> _Task goal_
If a line of the material holds the string "computer", please copy it.
+===+
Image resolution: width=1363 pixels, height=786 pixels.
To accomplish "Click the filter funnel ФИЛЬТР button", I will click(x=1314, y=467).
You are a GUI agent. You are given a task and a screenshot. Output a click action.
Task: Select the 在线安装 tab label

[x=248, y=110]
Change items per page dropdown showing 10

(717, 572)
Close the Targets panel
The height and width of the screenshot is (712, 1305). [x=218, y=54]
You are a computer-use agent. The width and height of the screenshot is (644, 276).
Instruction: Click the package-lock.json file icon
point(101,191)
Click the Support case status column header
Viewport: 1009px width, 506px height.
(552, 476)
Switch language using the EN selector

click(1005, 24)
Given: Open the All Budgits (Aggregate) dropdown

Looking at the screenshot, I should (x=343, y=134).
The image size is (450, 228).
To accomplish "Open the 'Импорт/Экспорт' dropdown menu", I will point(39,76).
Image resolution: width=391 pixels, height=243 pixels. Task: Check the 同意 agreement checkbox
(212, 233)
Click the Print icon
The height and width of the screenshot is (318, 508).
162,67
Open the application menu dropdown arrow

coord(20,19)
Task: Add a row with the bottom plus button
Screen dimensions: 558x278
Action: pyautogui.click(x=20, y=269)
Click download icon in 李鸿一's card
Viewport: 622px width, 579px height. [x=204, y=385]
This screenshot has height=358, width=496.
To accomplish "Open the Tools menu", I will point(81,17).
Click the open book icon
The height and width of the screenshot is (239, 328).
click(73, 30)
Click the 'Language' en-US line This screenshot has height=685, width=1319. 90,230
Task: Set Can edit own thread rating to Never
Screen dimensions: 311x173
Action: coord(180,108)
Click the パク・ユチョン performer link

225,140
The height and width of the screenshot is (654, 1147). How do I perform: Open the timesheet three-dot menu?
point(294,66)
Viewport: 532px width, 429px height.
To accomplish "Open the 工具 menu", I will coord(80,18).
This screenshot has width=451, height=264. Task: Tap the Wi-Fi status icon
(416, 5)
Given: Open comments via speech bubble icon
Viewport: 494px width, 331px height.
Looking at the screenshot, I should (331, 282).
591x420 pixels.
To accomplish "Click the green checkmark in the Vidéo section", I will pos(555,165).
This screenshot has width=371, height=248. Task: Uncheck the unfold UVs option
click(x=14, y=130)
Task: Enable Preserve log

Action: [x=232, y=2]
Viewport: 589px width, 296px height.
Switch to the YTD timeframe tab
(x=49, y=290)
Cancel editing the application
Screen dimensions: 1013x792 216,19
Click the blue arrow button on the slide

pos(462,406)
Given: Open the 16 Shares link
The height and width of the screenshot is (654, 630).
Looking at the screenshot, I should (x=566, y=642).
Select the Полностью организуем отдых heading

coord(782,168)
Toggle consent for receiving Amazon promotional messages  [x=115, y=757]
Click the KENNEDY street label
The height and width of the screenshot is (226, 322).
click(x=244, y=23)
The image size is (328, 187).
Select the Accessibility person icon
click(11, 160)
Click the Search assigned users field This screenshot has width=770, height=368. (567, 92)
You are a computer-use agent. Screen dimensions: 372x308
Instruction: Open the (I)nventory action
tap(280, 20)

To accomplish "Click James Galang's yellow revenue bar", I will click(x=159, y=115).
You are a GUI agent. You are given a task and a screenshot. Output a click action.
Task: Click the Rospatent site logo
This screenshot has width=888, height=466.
+===+
> _Answer area_
You are a computer-use agent. The width and height of the screenshot is (644, 276).
You are a computer-use agent. Screen dimensions: 372x308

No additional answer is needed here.